Altri lavori richiamano più direttamente l’immaginario spionistico-criminale (se si parte dalla fine della mostra l’impatto è più evidente): Senza titolo (1991) di Maurizio Cattelan; Stolen Rug (1969), tappeto persiano rubato su richiesta di Richard Artschwager per la mostra Art by Telephone a Chicago; la tela di Adolph von Menzel Friedrich der Grosse auf Reisen (1854), letteralmente mutilata.

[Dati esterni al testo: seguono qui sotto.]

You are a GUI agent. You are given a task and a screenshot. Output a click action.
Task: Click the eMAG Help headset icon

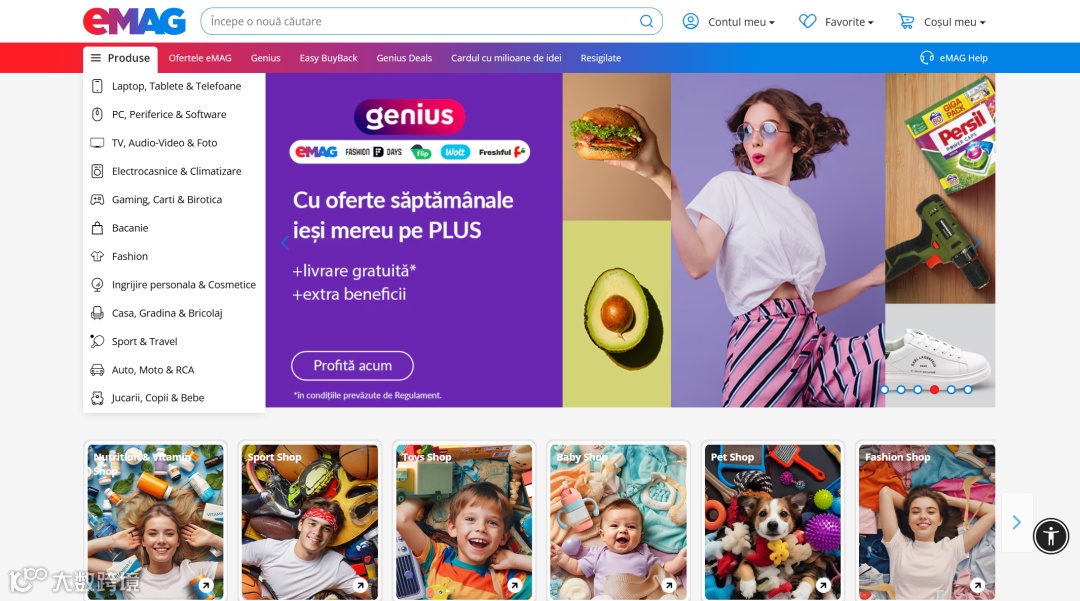point(927,58)
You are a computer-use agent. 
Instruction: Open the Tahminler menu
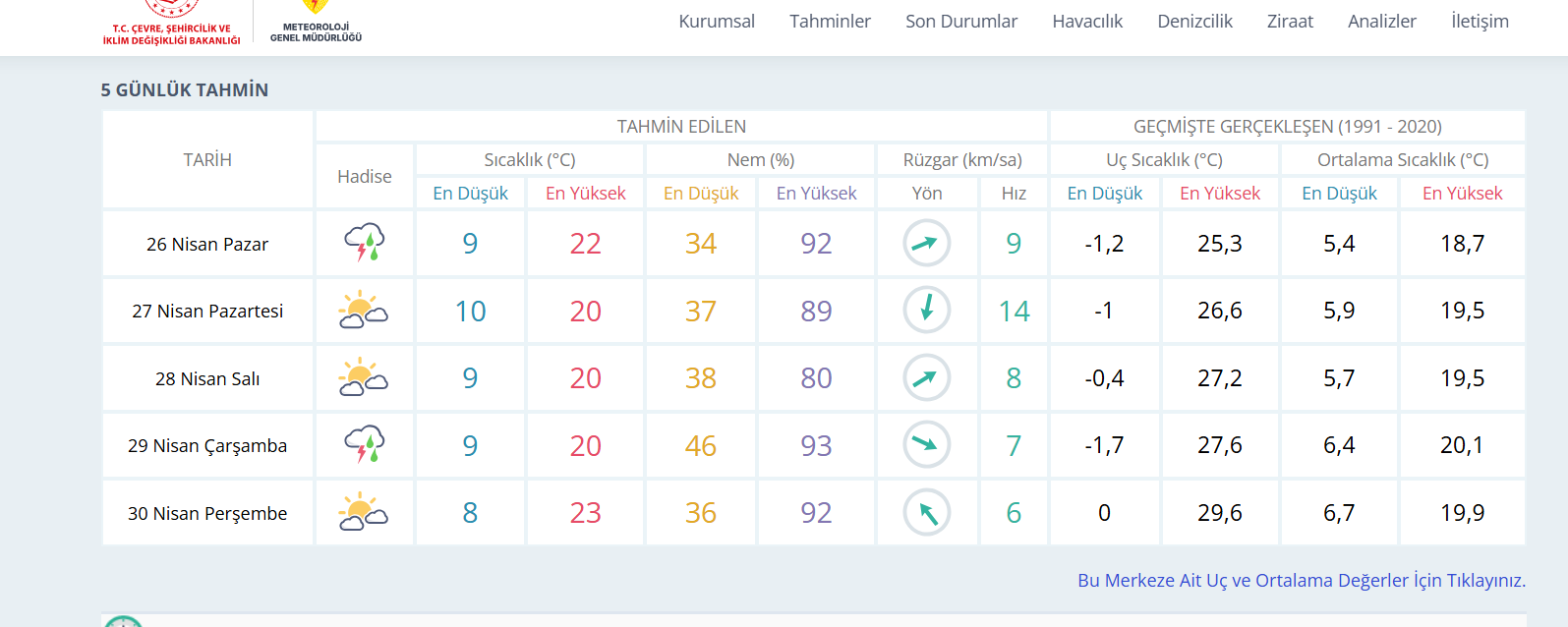pyautogui.click(x=830, y=22)
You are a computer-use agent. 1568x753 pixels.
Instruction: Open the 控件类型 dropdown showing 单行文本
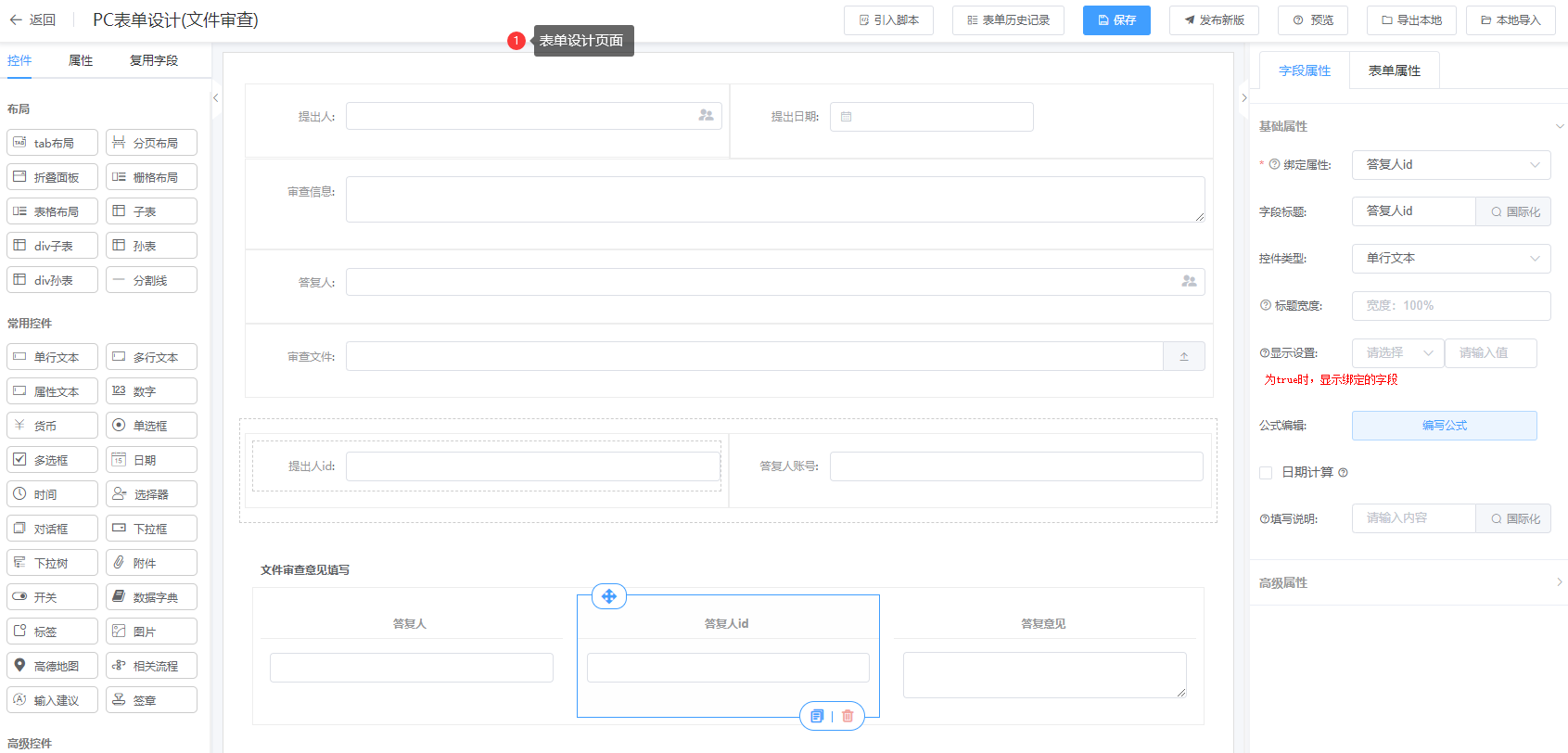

La terza parte della mostra (quella ospitata nel seminterrato) è di fatto votata a questa prospettiva. John Baldessari nell’installazione video Blue Line / Holbein (1988) inserisce una telecamera nascosta che riproduce le immagini rubate del pubblico all’interno di uno spazio adiacente («mettendo in discussione il ruolo stesso dello spettatore»); Sophie Calle nella serie The Hotel (1981) unisce nella sua ricerca il lato privato e artistico, rivelando dettagli intimi della vita di persone sconosciute. Christopher Williams in Source… (1981) «rivela prospettive non ufficiali nella comunicazione istituzionale», selezionando da un archivio pubblico quattro fotografie di John Fitzgerald Kennedy che ritraggono il presidente di spalle e per questo giudicate all’epoca «inadatte a essere diffuse». La sezione si chiude riunendo veri dispositivi di spionaggio usati dalla Ddr e dall’Urss per controllare i propri cittadini: strumenti tecnologici in grado d’infrangere le barriere della dimensione privata, selezionati per la bellezza del loro design razionale che anticipa quello dei computer e degli smartphone di oggi. Ennesima citazione-furto anche questa: l’allestimento è quello di Hans Hollein per la Triennale di Milano del 1978.
Dunque non sembra esserci più dubbio: l’idea di copia non ha più la connotazione negativa di un tempo. E non è solo un’idea di Thomas Demand, è sufficiente guardarsi intorno: la mostra su Piero della Francesca al Museo di san Domenico a Forlì racconta come in fondo da sempre si possa prendere ispirazione da un grande maestro e trasformarlo in qualcosa di personale; quella di Botticelli alla Royal Academy di Londra propone un viaggio nell’immaginario collettivo (e spesso assai commerciale) scaturito dalla Venere e dalla Primavera; quella del Louvre ( Accrochage. Delacroix en modèle, fino al 16 agosto) si concentra invece sull’influenza di Delacroix sull’arte francese. Ma particolarmente interessante appare il caso del Museum of Art di Filadelfia dove il 15 aprile si inaugura Inside Out (fino al primo novembre): grandi riproduzioni in scala dei capolavori della collezione (van Gogh, Brancusi, Georgia O’Keeffe, Andy Warhol) disperse per la città. Ovvero la copia al servizio non tanto dei critici, quanto del pubblico.